We also observe the names of the different layers/modules of the models (SelfAttention, DenseReluDense, etc.). We define the learning parameters of LoRA such as rank r, which is the rank of the adapter matrices. The higher this rank, the greater the number of weights in the lower-rank matrices. In our case, we set it to 32, but you can increase it if the performance is not desirable, or decrease it to reduce the number of trainable weights and memory footprint of optimizer parameters associated with each weight. The dropout rate corresponds to the proportion of weights that should be set to 0 during the training phase to make the network more robust and to prevent overfitting.

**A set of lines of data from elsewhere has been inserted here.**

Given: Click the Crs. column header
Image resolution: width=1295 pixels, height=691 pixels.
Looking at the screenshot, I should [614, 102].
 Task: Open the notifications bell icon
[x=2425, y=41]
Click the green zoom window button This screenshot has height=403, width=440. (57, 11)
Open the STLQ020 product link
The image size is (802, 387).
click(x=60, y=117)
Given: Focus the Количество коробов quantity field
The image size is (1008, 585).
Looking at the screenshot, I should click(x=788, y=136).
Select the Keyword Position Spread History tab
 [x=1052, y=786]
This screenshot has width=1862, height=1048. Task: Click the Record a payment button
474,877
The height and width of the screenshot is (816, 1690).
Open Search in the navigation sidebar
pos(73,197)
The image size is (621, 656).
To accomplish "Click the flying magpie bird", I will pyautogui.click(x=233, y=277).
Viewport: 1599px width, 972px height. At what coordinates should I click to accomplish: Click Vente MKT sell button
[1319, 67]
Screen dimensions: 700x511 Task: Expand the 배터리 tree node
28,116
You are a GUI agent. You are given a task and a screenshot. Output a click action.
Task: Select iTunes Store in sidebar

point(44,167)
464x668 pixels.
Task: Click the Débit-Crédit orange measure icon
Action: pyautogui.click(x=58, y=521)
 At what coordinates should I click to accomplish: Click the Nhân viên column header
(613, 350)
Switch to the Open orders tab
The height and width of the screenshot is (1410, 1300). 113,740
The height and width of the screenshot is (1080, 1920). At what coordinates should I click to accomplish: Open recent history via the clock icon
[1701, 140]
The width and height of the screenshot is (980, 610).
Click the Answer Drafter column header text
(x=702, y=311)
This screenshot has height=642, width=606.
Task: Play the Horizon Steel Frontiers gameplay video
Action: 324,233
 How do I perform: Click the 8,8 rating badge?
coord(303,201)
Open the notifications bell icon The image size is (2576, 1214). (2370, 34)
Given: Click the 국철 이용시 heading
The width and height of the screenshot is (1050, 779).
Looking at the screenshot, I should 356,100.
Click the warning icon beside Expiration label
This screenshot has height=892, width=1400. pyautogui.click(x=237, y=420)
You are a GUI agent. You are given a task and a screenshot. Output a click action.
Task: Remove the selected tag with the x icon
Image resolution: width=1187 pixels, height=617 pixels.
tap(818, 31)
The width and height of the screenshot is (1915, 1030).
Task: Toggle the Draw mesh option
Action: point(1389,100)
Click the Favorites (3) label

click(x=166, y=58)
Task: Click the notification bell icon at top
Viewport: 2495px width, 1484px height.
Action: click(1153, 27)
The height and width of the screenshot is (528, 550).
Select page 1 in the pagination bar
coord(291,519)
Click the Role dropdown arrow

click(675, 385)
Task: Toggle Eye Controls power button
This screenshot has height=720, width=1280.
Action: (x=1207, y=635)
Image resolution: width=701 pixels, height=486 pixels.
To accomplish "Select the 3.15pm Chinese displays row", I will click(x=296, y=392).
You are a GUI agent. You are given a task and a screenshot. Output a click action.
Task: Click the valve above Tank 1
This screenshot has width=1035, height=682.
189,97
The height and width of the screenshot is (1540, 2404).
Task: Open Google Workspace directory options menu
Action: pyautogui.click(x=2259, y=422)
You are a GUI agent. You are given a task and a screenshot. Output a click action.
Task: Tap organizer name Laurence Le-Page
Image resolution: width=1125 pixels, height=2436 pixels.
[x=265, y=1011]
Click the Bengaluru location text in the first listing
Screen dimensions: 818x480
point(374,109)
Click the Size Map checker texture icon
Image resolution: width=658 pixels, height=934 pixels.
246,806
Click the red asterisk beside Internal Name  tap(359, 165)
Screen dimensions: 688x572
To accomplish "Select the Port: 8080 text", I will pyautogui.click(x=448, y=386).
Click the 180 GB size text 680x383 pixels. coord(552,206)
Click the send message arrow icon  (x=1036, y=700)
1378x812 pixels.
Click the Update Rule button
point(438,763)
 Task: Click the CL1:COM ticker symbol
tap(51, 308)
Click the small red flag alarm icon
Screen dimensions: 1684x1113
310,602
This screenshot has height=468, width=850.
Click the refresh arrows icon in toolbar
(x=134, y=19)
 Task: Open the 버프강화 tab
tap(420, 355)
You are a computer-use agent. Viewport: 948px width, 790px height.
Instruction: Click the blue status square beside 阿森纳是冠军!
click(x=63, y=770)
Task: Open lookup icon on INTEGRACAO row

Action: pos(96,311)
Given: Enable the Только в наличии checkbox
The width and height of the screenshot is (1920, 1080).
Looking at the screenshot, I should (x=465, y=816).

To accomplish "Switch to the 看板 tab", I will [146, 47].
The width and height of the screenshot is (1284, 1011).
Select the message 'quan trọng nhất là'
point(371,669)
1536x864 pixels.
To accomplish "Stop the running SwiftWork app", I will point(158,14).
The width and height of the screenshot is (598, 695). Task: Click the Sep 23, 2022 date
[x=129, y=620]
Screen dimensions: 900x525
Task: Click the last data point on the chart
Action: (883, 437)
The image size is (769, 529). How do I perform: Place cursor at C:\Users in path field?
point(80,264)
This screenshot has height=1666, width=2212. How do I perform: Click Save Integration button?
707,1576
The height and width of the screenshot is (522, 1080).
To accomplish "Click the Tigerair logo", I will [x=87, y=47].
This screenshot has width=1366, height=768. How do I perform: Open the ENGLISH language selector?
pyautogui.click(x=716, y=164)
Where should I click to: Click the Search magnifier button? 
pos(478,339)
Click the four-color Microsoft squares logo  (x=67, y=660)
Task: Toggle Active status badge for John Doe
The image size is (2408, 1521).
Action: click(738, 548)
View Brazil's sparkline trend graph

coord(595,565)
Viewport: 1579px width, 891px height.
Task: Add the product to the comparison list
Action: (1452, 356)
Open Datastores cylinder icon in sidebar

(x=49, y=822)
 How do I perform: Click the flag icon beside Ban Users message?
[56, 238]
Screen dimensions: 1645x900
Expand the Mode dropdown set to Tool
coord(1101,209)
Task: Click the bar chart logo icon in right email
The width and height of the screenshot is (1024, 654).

The target_modules corresponds to the names of modules that will be connected with low-rank matrices. The more modules you target, the more parameters you will have to train. modules_to_save defines which modules of the model will be trained(unfreezed) after connecting low-rank adapters.

peft_config = LoraConfig(
lora_alpha=16,
lora_dropout=0.05,
r=32,
bias="none",
task_type="SEQ_2_SEQ_LM",
target_modules= ['v', 'o'],
modules_to_save=["lm_head"],
)
  • lora_alpha It specifies the value of the alpha parameter for LoRA, controlling the strength of low-rank approximation.
  • lora_dropout This argument sets the dropout rate used in LoRA layers to prevent overfitting during training.
  • r It determines the rank of the low-rank approximation used in LoRA. A higher value of r implies a higher rank and potentially more expressive power, but also more parameters.
  • task_type Indicates the type of task the model is fine-tuned for. In this case, it's set to "SEQ_2_SEQ_LM", suggesting sequence-to-sequence language modeling.
  • target_modulesspecifies which layers/modules of the model will be adapted during fine-tuning.
  • modules_to_save defines which modules of the model will be saved after adaptation.

Add PEFT low-rank matrices adapter to the 4-bit quantized model.

model_q.add_adapter(peft_config, adapter_name="adapter_4")
model_q.set_adapter("adapter_4")

you can verify those layers (‘v’,’o’) connected with low-rank adapters using print command.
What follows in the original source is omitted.